血糖コントロールの方法は、2型糖尿病患者さんの場合には、まず第一に食事療法と運動療法による血糖コントロールを行い、改善が認められない場合に薬物療法を用いるのが一般的です。一方、インスリンの分泌が不足する1型糖尿病患者さんの場合、インスリン投与による薬物療法が不可欠となりますが、食事療法と運動療法を併用することで、血糖管理が容易になるとされています。

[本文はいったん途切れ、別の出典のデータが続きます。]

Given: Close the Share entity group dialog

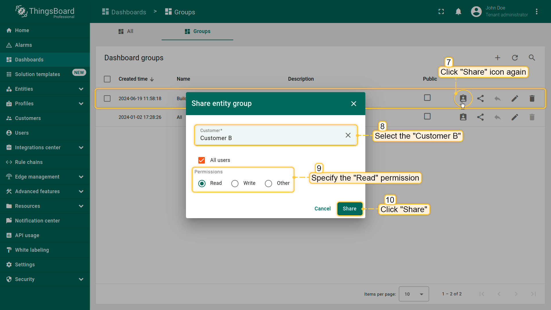Looking at the screenshot, I should 354,104.
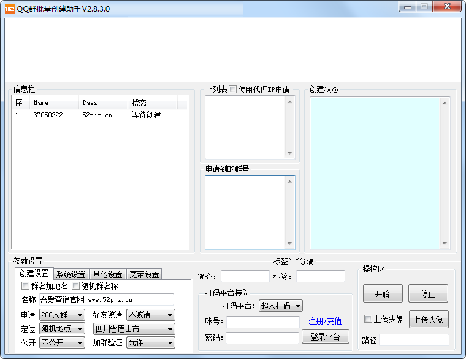
Task: Tick the 上传头像 checkbox
Action: (x=368, y=319)
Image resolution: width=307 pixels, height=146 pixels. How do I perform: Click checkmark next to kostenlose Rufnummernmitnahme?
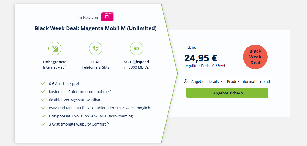coord(43,92)
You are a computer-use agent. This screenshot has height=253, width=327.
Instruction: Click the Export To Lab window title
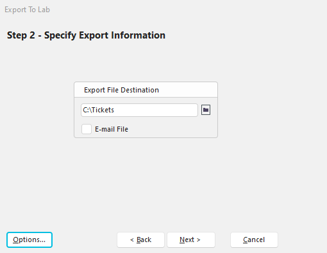pos(27,10)
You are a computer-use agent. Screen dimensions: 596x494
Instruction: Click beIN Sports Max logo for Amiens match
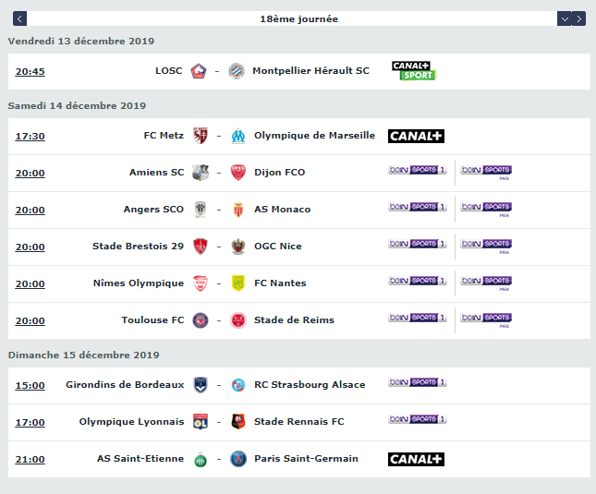[486, 172]
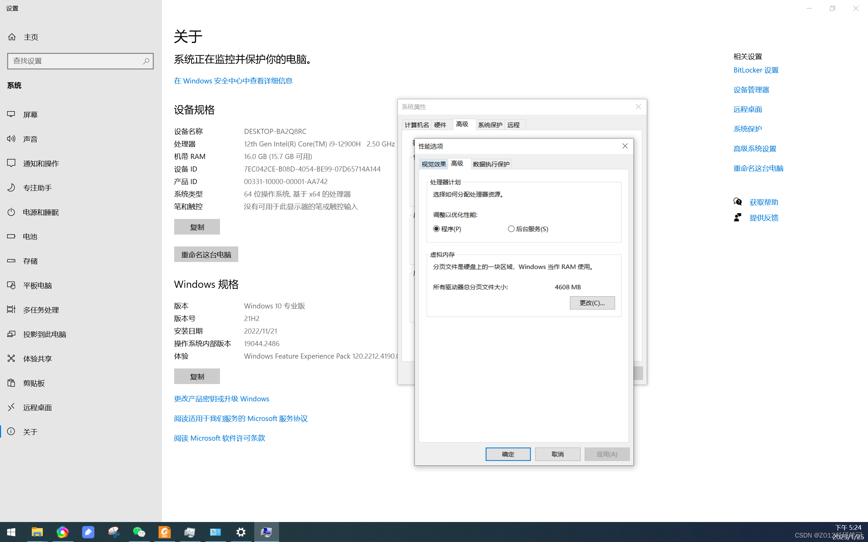Switch to the Visual Effects (视觉效果) tab

click(x=433, y=164)
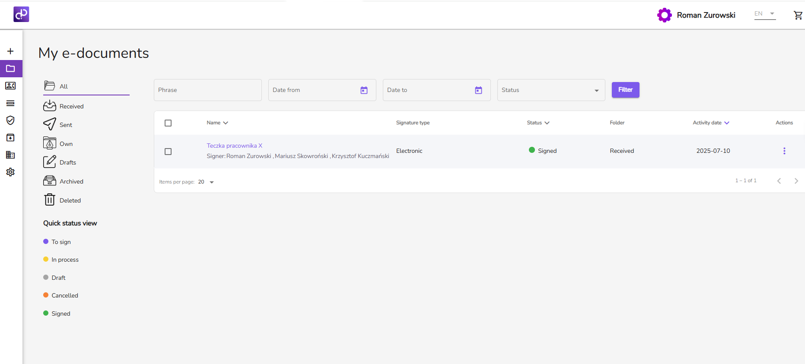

ただし糖尿病の場合は、「倦怠感」を始めとする身体症状が現れた段階で病状がかなり進行していると考えられるため、まずは専門の医療期間を受診し、医師の指導の下でそれぞれに適した治療法を行う必要があります。以下、各療法の内容をまとめてみました。

(1)食事療法

糖尿病の食事療法では、インスリンの効果を上げるために摂取カロリー制限による肥満改善をしたり、食事に含まれる糖質を制限して、血糖コントロールをすることが重要とされています。また野菜などの食物繊維を多く含む食品を食事の最初に食べることで、糖の吸収を穏やかにし、食後の血糖値の上昇を抑えることができます。噛み応えのある食べ物も、咀嚼回数が増え、少ない量で満腹感が得られるため、血糖値の改善に効果的です。

(2)運動療法

運動により全身の筋肉が大量のエネルギーを必要とするため、血中ブドウ糖が消費され、血糖値が低下することを目的としています。特に食後の運動は、食事による急激な血糖値上昇を抑える作用があります。また、長期的な運動継続により、インスリンの作用が改善され、血糖コントロールに効果があると考えられています。ただし、病状によっては逆に症状が悪化することもあるので、必ず主治医に相談してから行いましょう。

(3)薬物療法

糖尿病の薬物療法は注射によりインスリンを体外から補給する「インスリン注射」と「経口血糖降下薬」の2つに大別され、病状や糖尿病の型により患者さんにあった薬剤を処方します。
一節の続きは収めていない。